PGN: Studies show more and more young people are turning to social media to get their news and answer their health questions. From your experience sharing health information online, what have you learned about ways to help young people find trustworthy health facts on the internet? 

H.C.: I mean, it doesn’t have to be this way, but because of the way that most social media platforms are built, everything is in the tiniest crumb, right? 

Tiktok videos are short. Instagram posts don’t let you link somewhere else. 

And what happens even when it’s not outright misinformation—and that happens a lot—but everything is so truncated that it requires that people already come to it with a knowledge base. 

Let’s say that we wanted to make a post and talk about how we determine who’s a safe sexual partner for us. Even if I put in a sentence in there that says you need to trust them, that assumes that the person reading it knows what that means. 

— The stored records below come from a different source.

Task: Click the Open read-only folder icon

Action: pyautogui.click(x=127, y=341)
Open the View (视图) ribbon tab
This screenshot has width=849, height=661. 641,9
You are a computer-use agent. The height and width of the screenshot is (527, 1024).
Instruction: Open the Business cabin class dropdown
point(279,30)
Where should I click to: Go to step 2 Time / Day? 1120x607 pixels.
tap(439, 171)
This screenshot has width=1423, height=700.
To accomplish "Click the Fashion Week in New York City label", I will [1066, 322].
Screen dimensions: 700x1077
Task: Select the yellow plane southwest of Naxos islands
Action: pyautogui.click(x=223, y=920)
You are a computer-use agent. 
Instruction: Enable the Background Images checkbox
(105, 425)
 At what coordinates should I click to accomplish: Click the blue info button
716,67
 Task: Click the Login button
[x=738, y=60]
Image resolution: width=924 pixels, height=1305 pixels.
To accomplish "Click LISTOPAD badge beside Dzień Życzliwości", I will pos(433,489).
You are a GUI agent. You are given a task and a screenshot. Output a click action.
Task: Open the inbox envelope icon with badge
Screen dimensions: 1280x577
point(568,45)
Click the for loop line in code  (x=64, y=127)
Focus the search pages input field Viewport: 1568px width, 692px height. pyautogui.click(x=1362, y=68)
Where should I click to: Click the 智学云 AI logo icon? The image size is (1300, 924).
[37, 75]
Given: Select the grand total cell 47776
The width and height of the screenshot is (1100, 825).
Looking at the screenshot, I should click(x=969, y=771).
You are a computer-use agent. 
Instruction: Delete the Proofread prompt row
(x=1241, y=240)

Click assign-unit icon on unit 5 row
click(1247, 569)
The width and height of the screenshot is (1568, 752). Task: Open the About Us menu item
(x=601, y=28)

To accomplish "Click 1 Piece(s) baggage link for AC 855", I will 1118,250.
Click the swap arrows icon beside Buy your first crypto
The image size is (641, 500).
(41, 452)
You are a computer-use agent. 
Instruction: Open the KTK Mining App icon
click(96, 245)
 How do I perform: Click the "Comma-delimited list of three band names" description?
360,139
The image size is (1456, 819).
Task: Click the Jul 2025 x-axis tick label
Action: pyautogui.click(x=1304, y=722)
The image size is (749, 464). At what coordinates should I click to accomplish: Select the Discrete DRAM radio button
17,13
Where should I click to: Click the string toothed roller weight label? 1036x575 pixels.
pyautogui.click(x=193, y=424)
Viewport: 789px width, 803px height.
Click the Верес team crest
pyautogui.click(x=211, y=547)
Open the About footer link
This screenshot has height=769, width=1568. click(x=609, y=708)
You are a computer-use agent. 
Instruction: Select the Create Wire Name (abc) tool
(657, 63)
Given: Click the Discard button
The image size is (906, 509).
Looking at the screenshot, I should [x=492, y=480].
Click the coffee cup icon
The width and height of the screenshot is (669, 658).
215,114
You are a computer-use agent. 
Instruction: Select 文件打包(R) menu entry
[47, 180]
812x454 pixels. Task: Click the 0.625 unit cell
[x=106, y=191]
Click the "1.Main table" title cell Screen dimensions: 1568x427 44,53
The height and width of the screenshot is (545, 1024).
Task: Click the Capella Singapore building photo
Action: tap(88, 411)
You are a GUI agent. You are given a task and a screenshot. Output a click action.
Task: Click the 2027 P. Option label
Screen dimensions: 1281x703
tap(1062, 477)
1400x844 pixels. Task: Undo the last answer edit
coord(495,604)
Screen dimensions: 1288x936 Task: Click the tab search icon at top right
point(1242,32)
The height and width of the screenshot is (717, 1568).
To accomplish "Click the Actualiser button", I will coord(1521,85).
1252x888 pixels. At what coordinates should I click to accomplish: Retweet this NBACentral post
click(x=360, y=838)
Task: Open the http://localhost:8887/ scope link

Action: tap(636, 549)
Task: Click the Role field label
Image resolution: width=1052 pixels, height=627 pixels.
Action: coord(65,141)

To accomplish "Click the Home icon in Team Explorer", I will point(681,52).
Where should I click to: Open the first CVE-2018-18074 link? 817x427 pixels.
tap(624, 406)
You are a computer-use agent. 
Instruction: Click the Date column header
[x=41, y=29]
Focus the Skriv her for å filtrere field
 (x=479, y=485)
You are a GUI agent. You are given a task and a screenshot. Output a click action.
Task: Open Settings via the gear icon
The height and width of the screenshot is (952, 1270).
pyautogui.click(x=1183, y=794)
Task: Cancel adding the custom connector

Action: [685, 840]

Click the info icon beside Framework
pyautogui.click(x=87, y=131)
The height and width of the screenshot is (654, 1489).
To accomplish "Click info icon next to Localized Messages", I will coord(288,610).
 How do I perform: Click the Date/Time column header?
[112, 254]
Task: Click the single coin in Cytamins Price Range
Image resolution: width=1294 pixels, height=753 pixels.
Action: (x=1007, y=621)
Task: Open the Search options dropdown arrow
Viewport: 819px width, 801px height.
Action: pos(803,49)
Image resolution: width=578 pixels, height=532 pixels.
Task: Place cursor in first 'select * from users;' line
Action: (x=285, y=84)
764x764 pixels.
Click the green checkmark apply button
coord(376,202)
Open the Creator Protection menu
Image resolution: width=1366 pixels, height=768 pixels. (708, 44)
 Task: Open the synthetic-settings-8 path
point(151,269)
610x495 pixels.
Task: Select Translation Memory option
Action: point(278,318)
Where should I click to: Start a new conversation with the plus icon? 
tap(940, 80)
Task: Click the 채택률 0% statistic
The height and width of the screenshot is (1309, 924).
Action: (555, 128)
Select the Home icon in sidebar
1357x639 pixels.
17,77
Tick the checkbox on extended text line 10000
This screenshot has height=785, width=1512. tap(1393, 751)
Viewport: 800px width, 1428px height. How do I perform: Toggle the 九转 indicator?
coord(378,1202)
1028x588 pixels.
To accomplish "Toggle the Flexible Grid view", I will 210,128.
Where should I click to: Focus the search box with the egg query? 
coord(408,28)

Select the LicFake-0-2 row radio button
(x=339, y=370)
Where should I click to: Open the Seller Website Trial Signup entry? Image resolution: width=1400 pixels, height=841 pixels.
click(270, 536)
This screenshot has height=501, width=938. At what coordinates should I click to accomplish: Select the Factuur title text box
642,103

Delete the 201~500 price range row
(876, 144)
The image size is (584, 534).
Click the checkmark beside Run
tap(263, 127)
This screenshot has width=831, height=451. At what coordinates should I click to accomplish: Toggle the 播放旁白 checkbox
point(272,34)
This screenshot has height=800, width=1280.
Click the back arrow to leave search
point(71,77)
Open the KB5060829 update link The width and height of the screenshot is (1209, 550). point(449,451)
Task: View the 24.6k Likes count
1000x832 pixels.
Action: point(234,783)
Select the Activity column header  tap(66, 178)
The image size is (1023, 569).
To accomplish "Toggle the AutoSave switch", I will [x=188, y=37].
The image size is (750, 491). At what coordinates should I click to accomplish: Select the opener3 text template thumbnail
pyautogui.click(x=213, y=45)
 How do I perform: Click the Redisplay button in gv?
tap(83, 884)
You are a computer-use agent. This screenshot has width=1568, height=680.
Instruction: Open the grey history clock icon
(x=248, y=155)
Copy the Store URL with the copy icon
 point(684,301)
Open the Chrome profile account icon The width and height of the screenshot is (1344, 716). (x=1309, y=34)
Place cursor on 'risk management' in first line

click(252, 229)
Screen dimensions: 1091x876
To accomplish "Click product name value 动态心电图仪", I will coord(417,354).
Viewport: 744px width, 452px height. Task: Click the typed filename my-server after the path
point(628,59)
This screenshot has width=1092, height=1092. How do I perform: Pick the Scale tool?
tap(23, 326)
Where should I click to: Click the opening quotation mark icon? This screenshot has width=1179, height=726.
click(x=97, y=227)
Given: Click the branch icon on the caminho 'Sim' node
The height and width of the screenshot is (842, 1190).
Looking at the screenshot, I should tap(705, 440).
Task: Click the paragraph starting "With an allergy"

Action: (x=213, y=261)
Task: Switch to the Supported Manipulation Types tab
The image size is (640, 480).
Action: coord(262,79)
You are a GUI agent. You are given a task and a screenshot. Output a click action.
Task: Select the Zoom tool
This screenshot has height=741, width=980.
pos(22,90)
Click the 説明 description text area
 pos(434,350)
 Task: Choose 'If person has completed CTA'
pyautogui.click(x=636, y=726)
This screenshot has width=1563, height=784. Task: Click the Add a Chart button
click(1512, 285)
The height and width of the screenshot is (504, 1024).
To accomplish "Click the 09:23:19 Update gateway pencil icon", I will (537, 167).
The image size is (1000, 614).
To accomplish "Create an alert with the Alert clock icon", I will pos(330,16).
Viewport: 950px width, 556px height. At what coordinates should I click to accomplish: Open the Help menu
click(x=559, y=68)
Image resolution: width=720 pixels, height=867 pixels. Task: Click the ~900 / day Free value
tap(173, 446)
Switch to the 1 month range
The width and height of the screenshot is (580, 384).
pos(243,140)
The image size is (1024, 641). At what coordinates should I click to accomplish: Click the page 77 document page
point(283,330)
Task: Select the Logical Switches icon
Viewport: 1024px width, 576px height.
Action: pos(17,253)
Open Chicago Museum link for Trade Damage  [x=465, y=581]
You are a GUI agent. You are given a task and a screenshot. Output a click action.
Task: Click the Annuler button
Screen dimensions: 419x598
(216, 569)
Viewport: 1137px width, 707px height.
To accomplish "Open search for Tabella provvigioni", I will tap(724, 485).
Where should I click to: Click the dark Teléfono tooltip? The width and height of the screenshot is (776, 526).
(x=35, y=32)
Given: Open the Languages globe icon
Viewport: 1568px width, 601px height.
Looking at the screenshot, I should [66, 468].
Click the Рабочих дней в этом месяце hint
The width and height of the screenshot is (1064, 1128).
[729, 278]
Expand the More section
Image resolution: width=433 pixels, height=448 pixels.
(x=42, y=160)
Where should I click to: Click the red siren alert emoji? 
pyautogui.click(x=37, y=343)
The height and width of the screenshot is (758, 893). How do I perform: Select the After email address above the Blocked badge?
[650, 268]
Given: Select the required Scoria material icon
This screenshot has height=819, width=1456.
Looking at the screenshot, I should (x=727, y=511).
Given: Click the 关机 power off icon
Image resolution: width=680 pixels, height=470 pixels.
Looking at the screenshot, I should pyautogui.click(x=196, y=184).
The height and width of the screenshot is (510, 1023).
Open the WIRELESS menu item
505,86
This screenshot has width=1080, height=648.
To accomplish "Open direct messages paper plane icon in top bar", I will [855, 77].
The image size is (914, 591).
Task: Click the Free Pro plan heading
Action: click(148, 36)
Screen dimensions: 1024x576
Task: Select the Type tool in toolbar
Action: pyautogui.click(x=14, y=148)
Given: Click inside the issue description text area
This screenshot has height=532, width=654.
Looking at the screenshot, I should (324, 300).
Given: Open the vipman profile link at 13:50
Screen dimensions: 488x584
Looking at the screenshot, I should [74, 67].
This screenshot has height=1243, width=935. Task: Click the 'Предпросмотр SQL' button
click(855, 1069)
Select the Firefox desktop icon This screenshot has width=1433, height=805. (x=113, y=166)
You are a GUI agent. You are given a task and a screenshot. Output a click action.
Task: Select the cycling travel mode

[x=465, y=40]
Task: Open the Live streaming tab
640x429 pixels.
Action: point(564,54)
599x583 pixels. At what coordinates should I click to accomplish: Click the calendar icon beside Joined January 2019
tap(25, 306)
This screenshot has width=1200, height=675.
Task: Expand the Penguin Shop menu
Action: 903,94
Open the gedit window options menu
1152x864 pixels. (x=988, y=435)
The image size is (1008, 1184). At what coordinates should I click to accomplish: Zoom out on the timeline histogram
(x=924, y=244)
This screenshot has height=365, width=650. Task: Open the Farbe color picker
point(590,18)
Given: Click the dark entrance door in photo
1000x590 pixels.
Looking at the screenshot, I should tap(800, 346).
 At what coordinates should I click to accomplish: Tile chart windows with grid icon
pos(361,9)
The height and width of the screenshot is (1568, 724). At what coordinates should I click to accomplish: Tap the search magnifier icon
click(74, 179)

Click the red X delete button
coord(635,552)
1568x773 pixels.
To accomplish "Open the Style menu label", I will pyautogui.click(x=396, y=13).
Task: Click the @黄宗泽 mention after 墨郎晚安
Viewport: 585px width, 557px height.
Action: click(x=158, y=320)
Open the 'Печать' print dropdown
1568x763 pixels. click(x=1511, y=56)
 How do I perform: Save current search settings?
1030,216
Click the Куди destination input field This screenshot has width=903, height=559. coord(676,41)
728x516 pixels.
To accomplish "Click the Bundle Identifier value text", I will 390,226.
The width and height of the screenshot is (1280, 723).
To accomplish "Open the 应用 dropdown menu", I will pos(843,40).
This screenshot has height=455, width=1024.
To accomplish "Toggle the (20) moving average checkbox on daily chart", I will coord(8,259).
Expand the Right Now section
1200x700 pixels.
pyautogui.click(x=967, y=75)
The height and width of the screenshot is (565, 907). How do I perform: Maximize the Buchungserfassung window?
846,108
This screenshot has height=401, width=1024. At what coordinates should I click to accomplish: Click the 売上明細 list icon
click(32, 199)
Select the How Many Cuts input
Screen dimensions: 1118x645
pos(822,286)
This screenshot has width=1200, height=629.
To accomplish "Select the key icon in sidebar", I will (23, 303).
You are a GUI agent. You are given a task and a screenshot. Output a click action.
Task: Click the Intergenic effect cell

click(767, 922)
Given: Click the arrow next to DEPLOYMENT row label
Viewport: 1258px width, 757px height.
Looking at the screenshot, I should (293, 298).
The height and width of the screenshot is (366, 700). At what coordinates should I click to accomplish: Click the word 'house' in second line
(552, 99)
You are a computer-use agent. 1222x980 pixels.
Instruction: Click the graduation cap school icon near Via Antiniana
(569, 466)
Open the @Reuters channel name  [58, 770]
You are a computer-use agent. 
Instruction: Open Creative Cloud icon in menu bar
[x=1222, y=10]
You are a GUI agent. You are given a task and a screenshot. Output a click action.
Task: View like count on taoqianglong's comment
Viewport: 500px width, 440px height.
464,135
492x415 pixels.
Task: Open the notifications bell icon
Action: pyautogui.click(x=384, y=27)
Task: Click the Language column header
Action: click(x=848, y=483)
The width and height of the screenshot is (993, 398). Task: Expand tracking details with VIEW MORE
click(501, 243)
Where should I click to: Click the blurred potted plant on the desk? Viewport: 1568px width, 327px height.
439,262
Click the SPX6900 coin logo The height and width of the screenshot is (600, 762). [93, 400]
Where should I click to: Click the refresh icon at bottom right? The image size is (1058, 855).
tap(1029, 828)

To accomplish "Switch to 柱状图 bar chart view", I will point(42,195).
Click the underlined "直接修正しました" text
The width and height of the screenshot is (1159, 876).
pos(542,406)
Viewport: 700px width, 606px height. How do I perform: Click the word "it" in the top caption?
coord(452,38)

What’s trust? How do you build it? How do you nurture it? How do you make sure that somebody is trustworthy? 

If you don’t know all of that, telling someone you need to trust them is not useful. 

One of the tricky things that we’ve always run into at Scarleteen is adults, who say, like, ‘Oh, young people won’t read these whole long articles’ that we write. 

First of all, they seem to. Because it’s some of the only actually in-depth information that’s out there. 

If we’re given more information than we need, most of us learn the skills over time to look for and pull out the information that we need from it. 

PGN: What do you wish for other health workers that are either working with young people or providing outreach around sexual health?

H.C.: For a lot of people, we don’t get lessons in school on how to do health research. People use Google, like people used to use the Merck manual right in the 60s, and the 70s, and the 80s, where they’ll just put something in and they trust anything that comes up and again. 

Now, you’re not even getting to a website. Half the time, you’re just getting the AI summary of what it is, which is even less reliable. 

So, I think that sometimes it’s taking the pressure off that you have to know the answer. I think having a discussion is just as valuable as knowing the answer, right? 

We tell our volunteers a lot of times, when people first come in, almost always, no one is giving us as much information as we actually need to answer their questions. 

So when you go to answer their question, if there’s anything in your brain that says, ‘Well, I wish I knew this,’ don’t keep moving forward. Go back and ask questions. 

Asking [clarifying] questions is a really big deal. 

Then, I think about establishing a relationship so that, again, maybe you need some time to do a little extra research to make sure that you’re really answering the question, especially for that person. 

Like, there’s no one size fits all when it comes to bodies.

One of the biggest things that Scarleteen has always done is that we take medical language and we make it plain language. 

So many times, especially in a doctor’s office, they say stuff to you and you’re nodding like you know what they’re saying. But you don’t know what they’re saying because they’re saying it the way that a doctor talks to another doctor instead of the way that somebody should talk to a patient who didn’t go to medical school, you know?

We need to make sure that what we’re telling them makes sense to them and is actually useful.